Larva stadia eyespot terbentuk sekitar 18 sampai 22 hari setelah pembuahan. Pada stadia ini, kita dapat melihat bintik hitam (eyespot) pada cangkangnya yang transparan.
4. Stadia Pediveliger
Larva stadia Pediveliger terbentuk sekitar 22 sampai 24 hari setelah pembuahan.
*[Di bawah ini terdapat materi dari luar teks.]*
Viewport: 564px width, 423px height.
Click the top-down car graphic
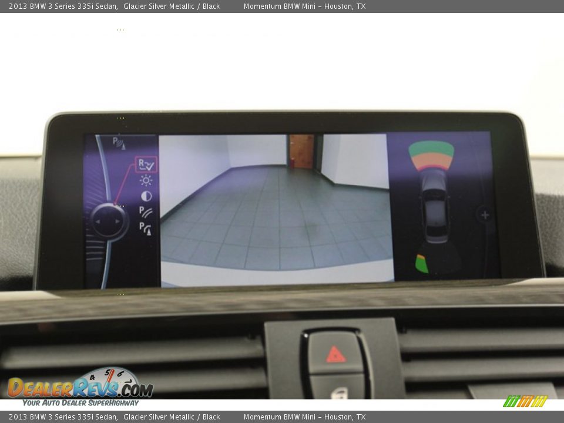pyautogui.click(x=435, y=207)
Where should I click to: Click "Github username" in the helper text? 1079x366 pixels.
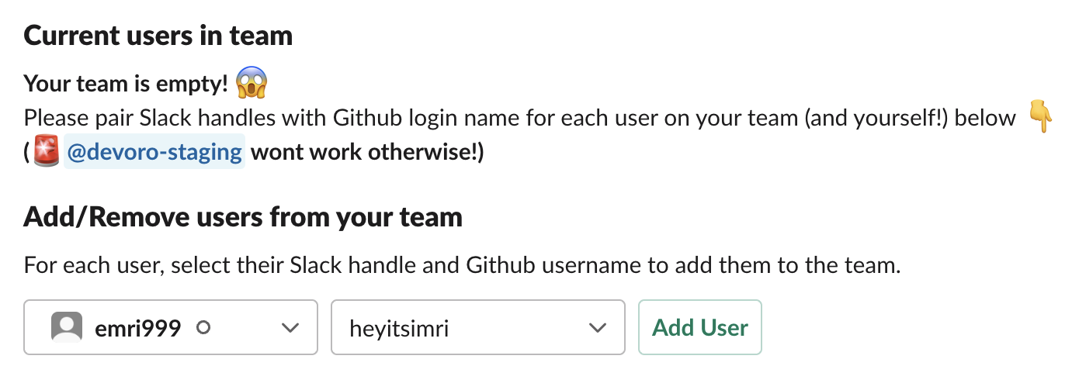555,265
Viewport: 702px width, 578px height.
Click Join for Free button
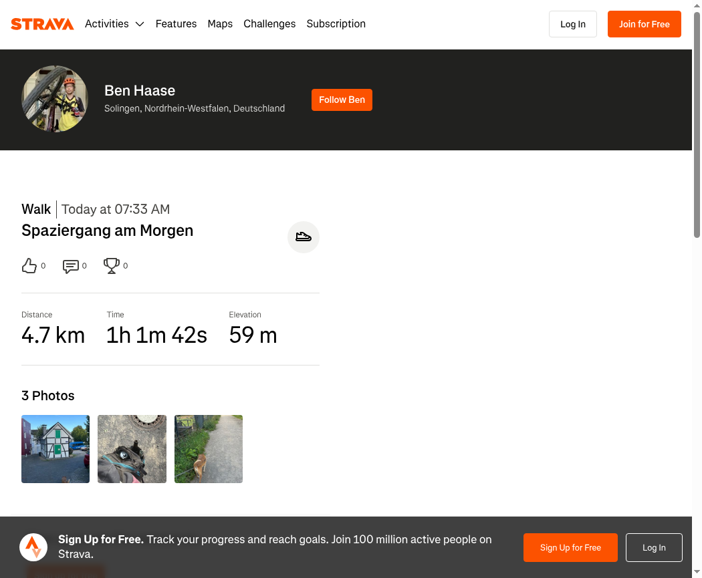(645, 24)
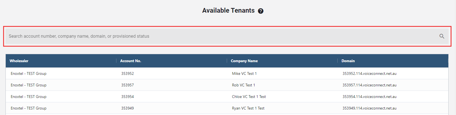This screenshot has width=456, height=115.
Task: Click domain 353954.114.voiceconnect.net.au
Action: (x=369, y=97)
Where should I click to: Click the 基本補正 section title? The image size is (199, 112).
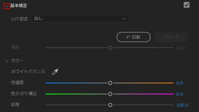[x=19, y=6]
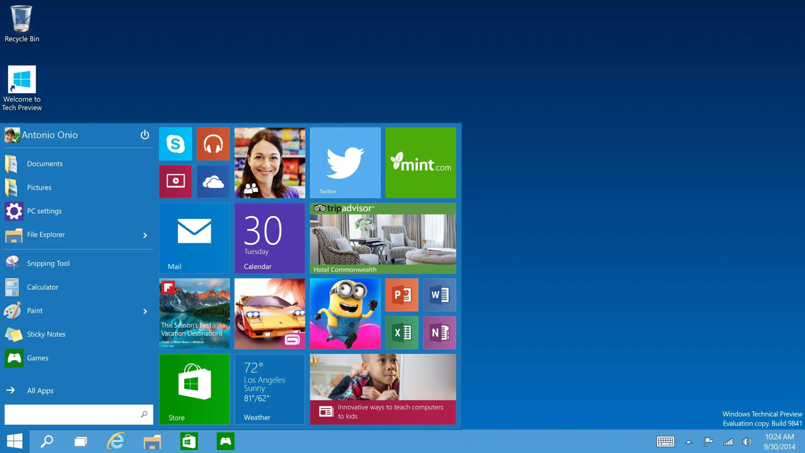805x453 pixels.
Task: Open Microsoft Excel tile
Action: tap(402, 332)
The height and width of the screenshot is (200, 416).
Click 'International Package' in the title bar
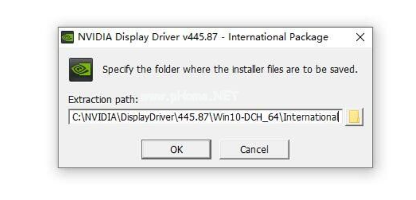click(278, 37)
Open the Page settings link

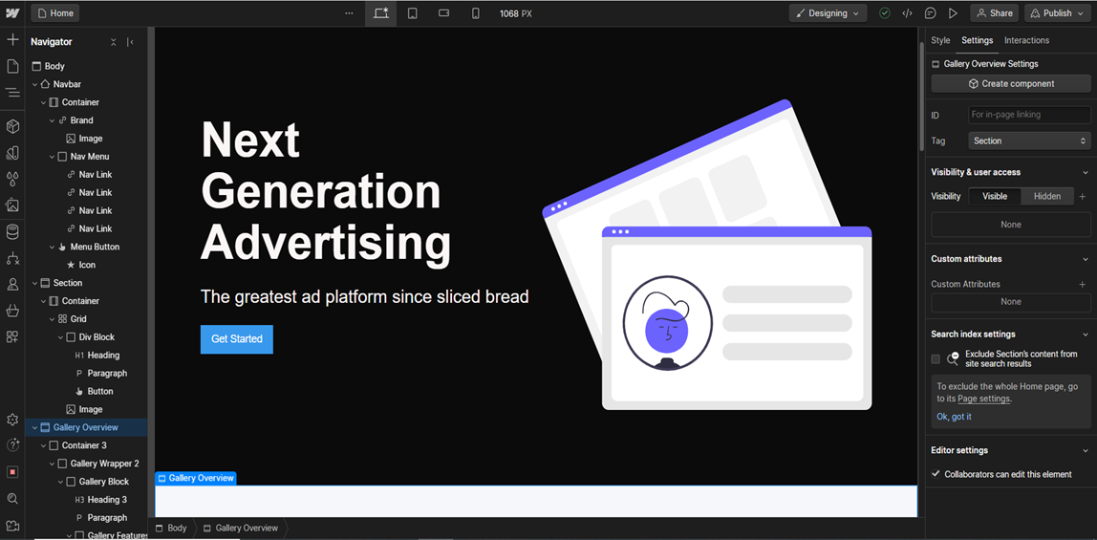pos(983,399)
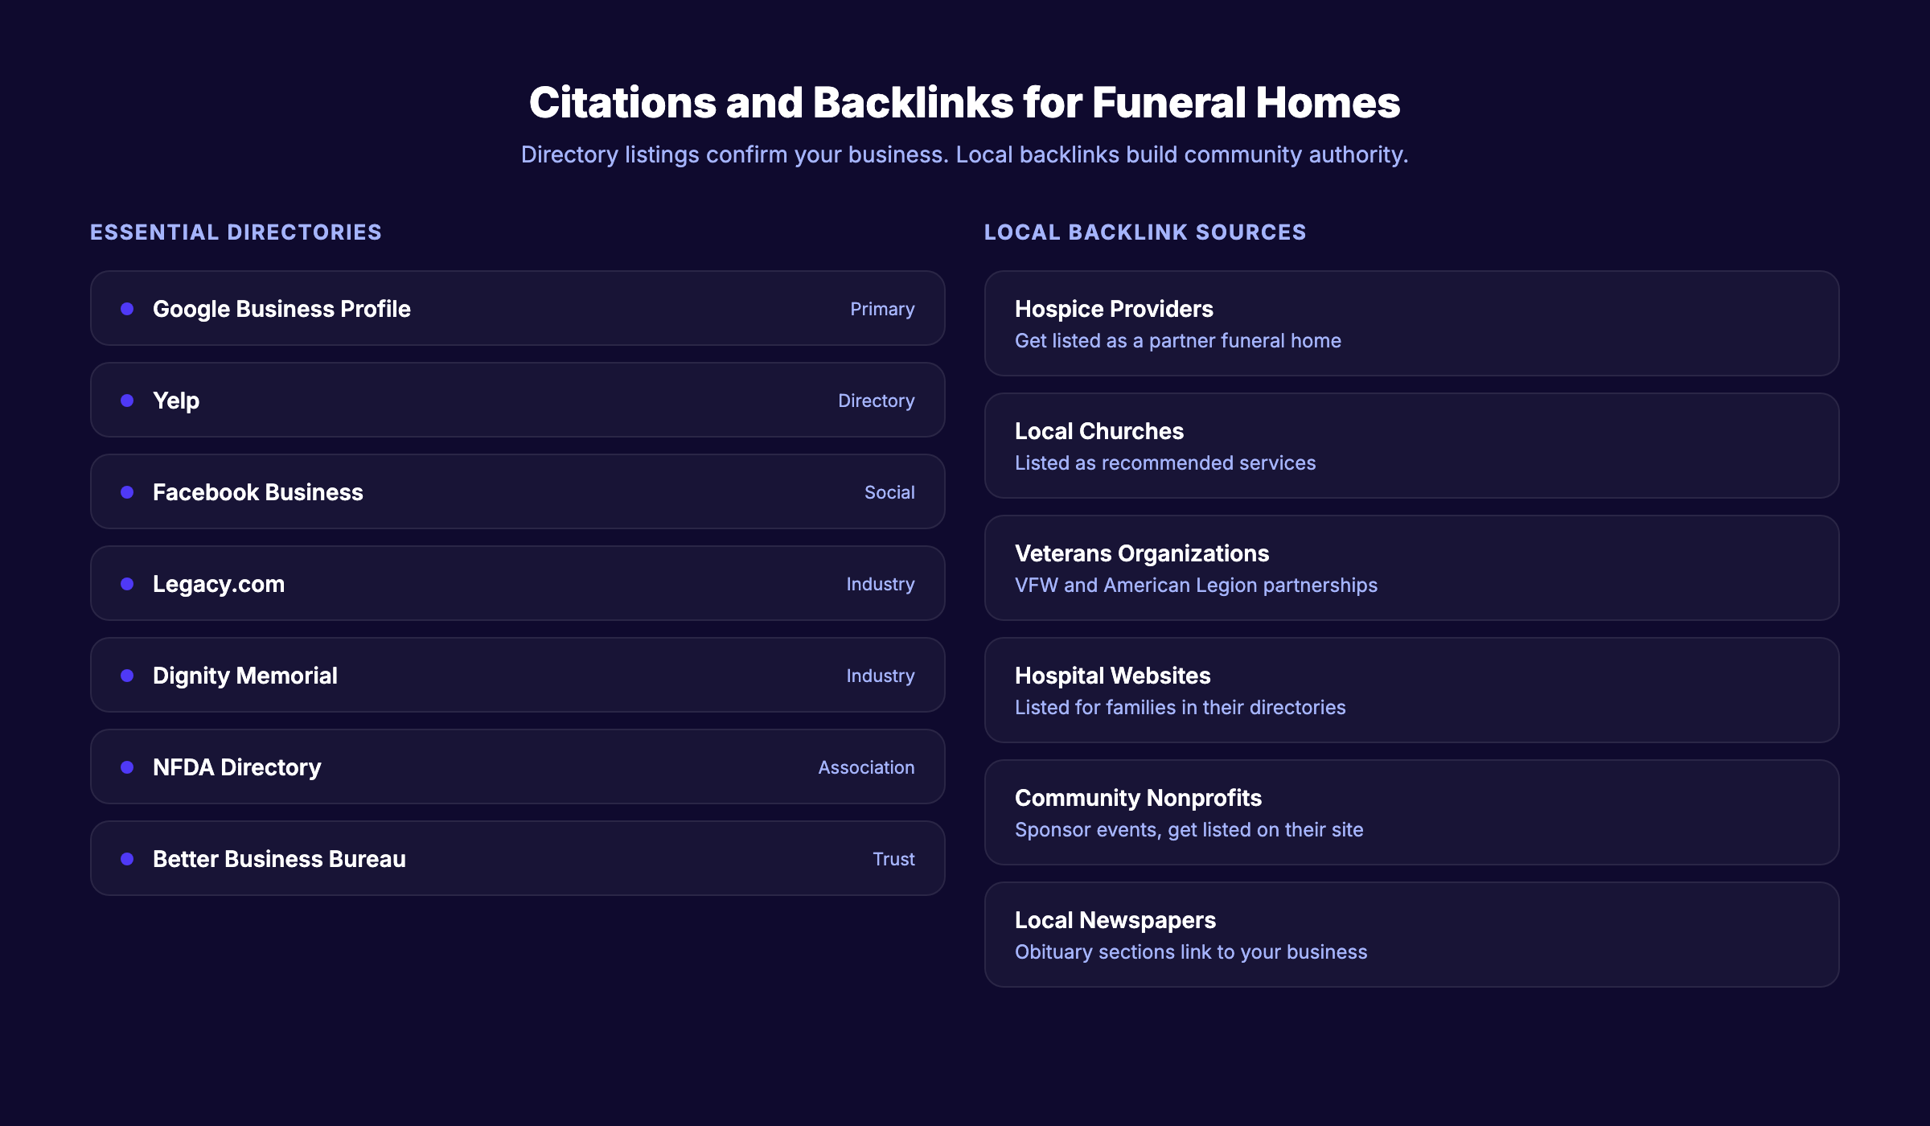Viewport: 1930px width, 1126px height.
Task: Toggle the Social tag on Facebook Business
Action: pyautogui.click(x=889, y=491)
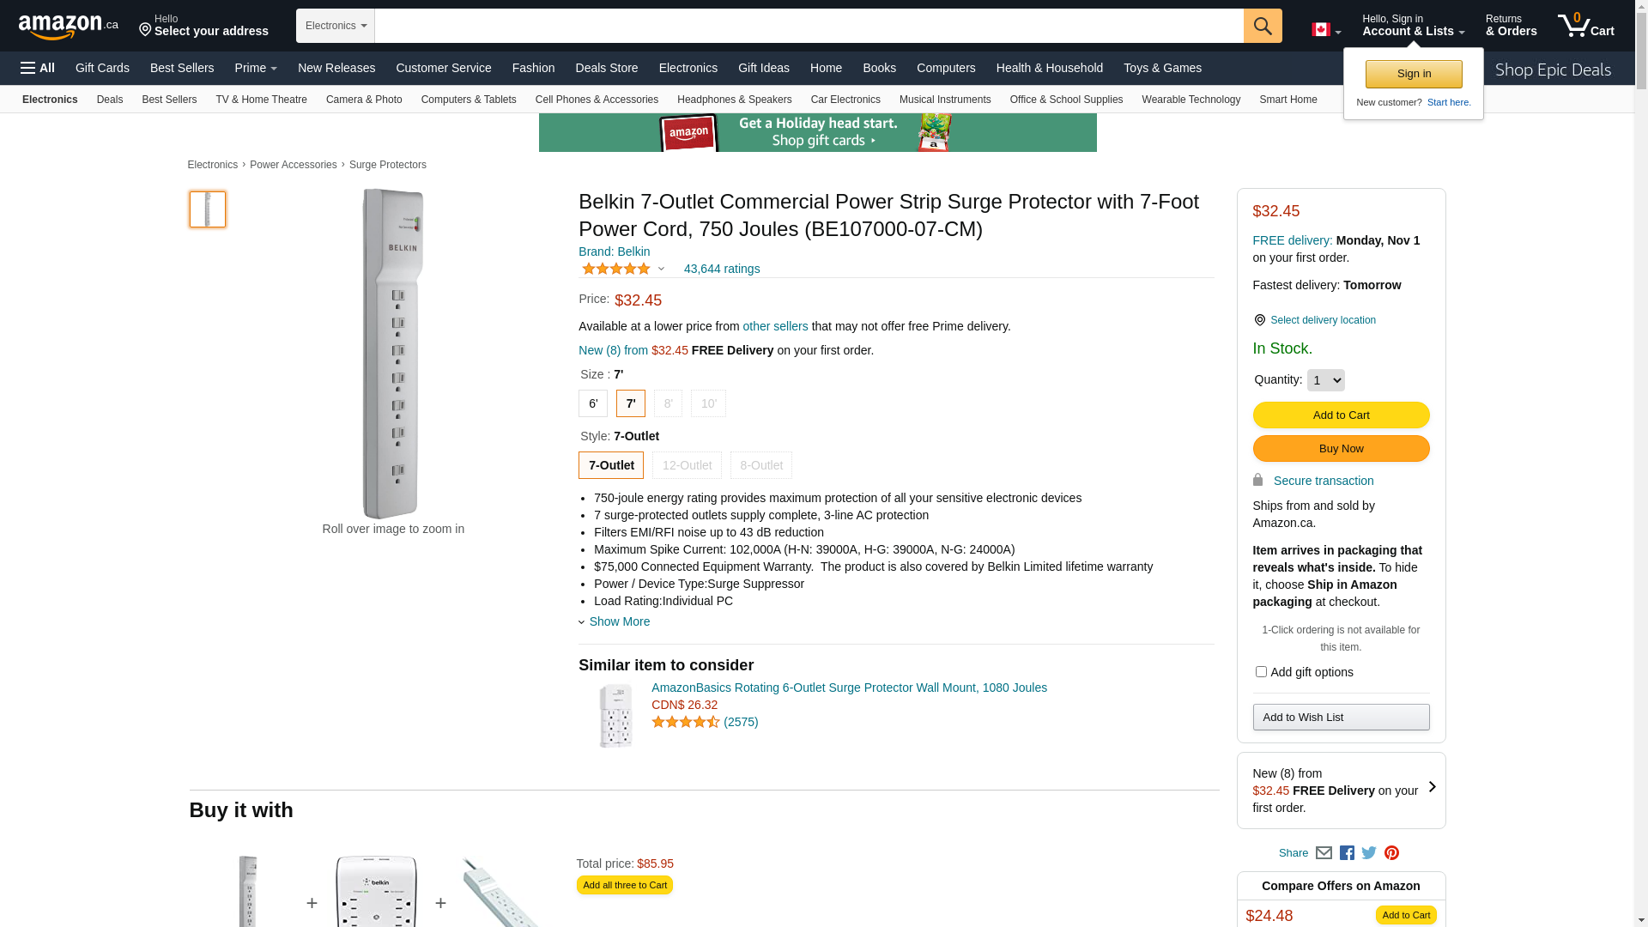Image resolution: width=1648 pixels, height=927 pixels.
Task: Click the Amazon.ca logo
Action: [69, 26]
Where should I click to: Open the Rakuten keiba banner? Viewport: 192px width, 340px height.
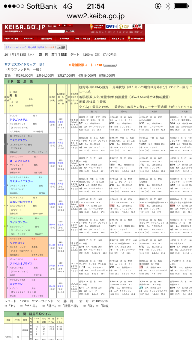point(138,27)
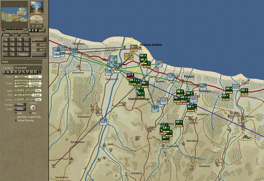
Task: Toggle Arty Direct Support Only checkbox
Action: point(16,117)

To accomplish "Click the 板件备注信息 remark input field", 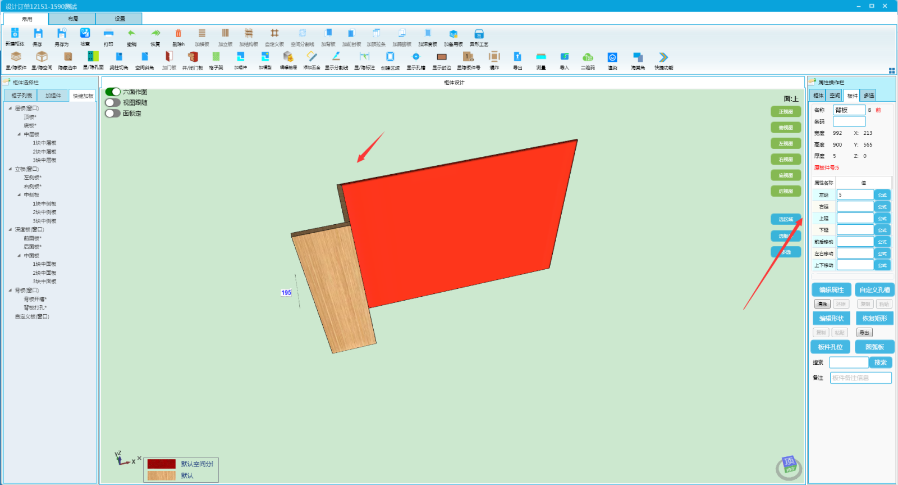I will tap(860, 378).
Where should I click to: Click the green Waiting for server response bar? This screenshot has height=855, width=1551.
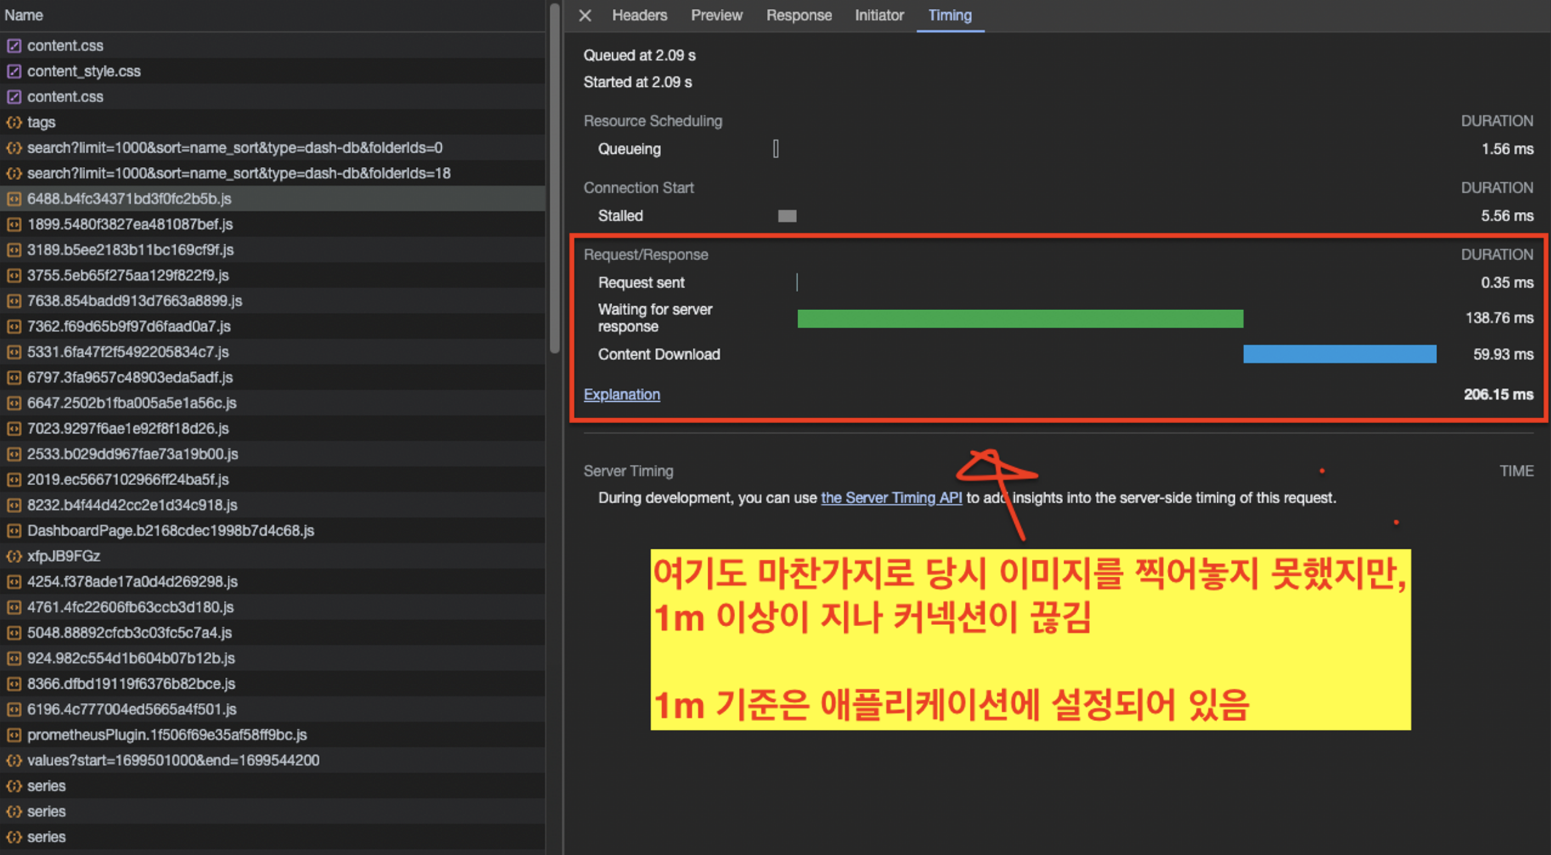click(x=1019, y=319)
Stadia ini ditandai munculnya kaki yang keluar pada bagian dorsal cangkang serta bintik hitam pada stadia eyespot telah menghilang.
Berbeda dengan stadia sebelumnya, pada stadia ini pergerakan larva sudah melambat dengan kaki berfungsi sebagai alat pergerakan untuk mencari substrat yang cocok untuk menempel.
5. Stadia Plantigrade
Stadia plantigrade yaitu akhir stadia planktonik dengan ditandai cangkang yang telah terbentuk sempurna, lengkap dengan anterior, posterior dan bisus.
6. Stadia Spat
Setelah melewati 26 hari selanjutnya memasuki stadia spat atau juvenil. Pada stadia ini, organisme tersebut sudah menyerupai anakan dengan bentuk morfologi yang sempurna.